Each instances will get boosted weights for the misclassified(by predecessor) records and improve accordingly. 

In [None]:
# Building our Adaboost ensemble model
from sklearn.ensemble import AdaBoostClassifier

adaboost_clf = AdaBoostClassifier(
    DecisionTreeClassifier(),
    n_estimators = 400,
    learning_rate = 0.6   
)

adaboost_clf.fit(x_train, y_train)

In [None]:
adaboost_pred = adaboost_clf.predict(x_test)

confusion_matrix(y_test, adaboost_pred)

In [None]:
acc_boost = (accuracy_score(y_test, adaboost_pred))*100
print(f"{round(acc_boost, 2)}% Accuracy achieved")

Finally we have seen that AdaBoost is classifying all the data into both of the categories.
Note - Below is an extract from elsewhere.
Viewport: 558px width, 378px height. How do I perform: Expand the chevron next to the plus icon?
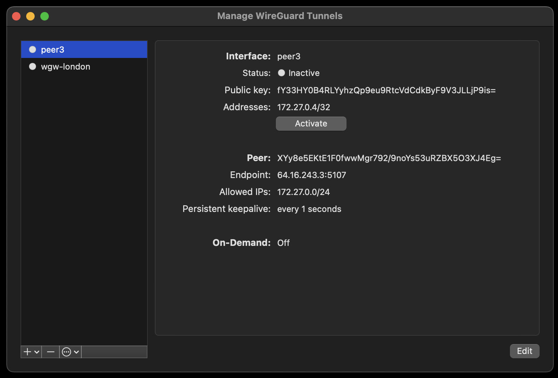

The algorithms used prior were giving definitely a better accuracy but they were not being able to classify both the categories.

## Gradient Boost:
Finally our last(in this notebook) algorithm is gradient boost that we will use here. Gradient Boost is a popular boosting algorithm, just like AdaBoost Gradient Boost works by sequentially adding predictors to an ensemble, each one correcting its predecessor. However, instead of tweaking the instance weights at every
iteration like AdaBoost does, this method tries to fit the new predictor to the residual errors made by the previous predictor.

In [None]:
from sklearn.ensemble import GradientBoostingClassifier

gradient_clf = GradientBoostingClassifier(
    n_estimators=2000,
    learning_rate=0.5
)

gradient_clf.fit(x_train, y_train)

In [None]:
grad_pred = gradient_clf.predict(x_test)

In [None]:
confusion_matrix(y_test, grad_pred)

In [None]:
grad_acc = (accuracy_score(y_test, grad_pred))*100
print(f"{round(grad_acc, 2)}% Accuracy")

### End note:
Ensemble techniques can boost the performance of the model and give a better result. The ensemble techniques that we have used here boosted also by passing more parameters. We used Classifiers of each of these algorithms they also have a regression version and those work with the numerical data. Those can be used from the same sklearn library, simply import GradientBoostingRegressor, AdaBoostRegressor, etc. We have lot more Ensemble techniques but these are some of the main ones, we can explore further more ensemble techniques.